Today is the feast of the countless martyrs of Korea, led by the indomitable convert priest, Father Andrew Kim Taegon, who was eventually tortured and beheaded by the shores of the Han River in 1846 at the tender age of 25. Thousands more were likewise killed for their faith, 103 of whom were canonized by name by Pope Saint John Paul II in 1984. Pope Francis beatified 124 others during World Youth Day in Korea in 2014.
Their work and their witness were not in vain: Korea today, by which most people mean ‘South Korea’, is by majority secular and atheistic, but still boasts a nearly 30% Christian population amongst its 51 million, about 11% of that number Catholic. And from what I have heard – and seen, since I have met a few of them – they are in the main zealous and orthodox. But there is still much work of evangelization to do.
North Korea, usually specified by its geographical adjective, on the other hand, was divided from Koreans in the south after World War II in 1945, when so many countries were given over to the insidious evil of Communism. A puppet regime was set up, which still exists today, suffering under the ridiculous, but fanatical, dangerous and evil antics of Kim Jong Un and his loyal henchmen. The country is more or less atheistic, under the cult of what passes for the personality of its ‘great leader’. Christians make up less than 2% of their own 25 million population, all of them hidden and underground.
There is still much work to do in Korea, presuming that the great dictator to the north does not do something apocalyptic, like drop one of his dozen or so nukes on his neighbours to the south. An article claimed that the insane North Korean regime has been, and still is, propped up by the United States, for fear that something worse would come along should the great ‘Kim’ fall, and his nuclear arsenal itself fall into the hands of who knows whom.
Such is realpolitik in today’s world. A fragile balance of power, on the brink of who knows what. But we Catholics live in real spiritual-tik, where God’s law, not man’s, reigns. As the reading from Proverbs declares,
‘the king’s heart is a stream of water in the hand of the Lord; he turns it wherever he will’
And as Christ would later paradoxically teach Pilate as He stood bound and scourged before him, that the Roman potentate would have no authority, had it not been given from above. God will remove the tyrants in His own good time, and in the meantime, we must live under persecution, even bloodshed. What’s the worst that can happen? We must give up our lives? But that means eternal bliss, a joy that the young Father Kim Taegon declared in his own troubled days:
My very dear brethren, know this: our Lord Jesus, coming down here, himself suffered pains beyond counting: by his Passion he founded the Church and by the passion of his faithful he makes it grow. The powers of this world may well oppress it and attack it, but they will never have victory over it.
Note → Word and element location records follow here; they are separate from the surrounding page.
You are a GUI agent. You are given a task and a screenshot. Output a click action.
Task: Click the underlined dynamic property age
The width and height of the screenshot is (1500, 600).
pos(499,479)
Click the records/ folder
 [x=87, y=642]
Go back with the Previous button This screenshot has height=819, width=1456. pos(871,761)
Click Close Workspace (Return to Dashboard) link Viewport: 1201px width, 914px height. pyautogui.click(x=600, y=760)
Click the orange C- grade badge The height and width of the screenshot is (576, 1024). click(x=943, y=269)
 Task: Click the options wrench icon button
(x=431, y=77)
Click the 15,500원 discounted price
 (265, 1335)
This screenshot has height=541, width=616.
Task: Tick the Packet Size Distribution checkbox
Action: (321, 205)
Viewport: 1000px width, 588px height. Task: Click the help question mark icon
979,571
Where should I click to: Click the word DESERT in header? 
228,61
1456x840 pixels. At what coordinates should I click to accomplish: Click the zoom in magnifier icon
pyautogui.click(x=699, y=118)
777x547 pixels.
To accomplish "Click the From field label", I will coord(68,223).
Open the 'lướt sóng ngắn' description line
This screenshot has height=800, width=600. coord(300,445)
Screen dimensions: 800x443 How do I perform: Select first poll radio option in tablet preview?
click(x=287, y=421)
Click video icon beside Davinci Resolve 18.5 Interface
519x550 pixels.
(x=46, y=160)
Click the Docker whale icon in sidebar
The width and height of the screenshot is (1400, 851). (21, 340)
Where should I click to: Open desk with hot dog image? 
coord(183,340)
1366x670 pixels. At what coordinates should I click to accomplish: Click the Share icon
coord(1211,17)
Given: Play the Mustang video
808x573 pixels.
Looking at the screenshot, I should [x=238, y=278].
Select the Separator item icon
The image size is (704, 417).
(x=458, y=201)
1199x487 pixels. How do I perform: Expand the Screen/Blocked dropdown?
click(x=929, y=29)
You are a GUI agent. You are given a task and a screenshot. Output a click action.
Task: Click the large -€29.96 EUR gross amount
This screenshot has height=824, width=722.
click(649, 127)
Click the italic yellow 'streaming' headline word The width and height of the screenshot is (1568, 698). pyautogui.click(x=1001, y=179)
After the Ascension of Jesus, from the time of the Apostles until now, the holy Church has grown everywhere in the middle of persecution.
And as his own life ebbed away:
This is my last hour of life, listen to me attentively: if I have held communication with foreigners, it has been for my religion and for my God. It is for Him that I die. My immortal life is on the point of beginning. Become Christians if you wish to be happy after death, because God has eternal chastisements in store for those who have refused to know Him.
So let us intercede with the martyrs that many will not ‘refuse to know him’, but, as Christ exhorts the people, rather they hear the word of God, and keep it.
Holy Martyrs of Korea, orate pro nobis!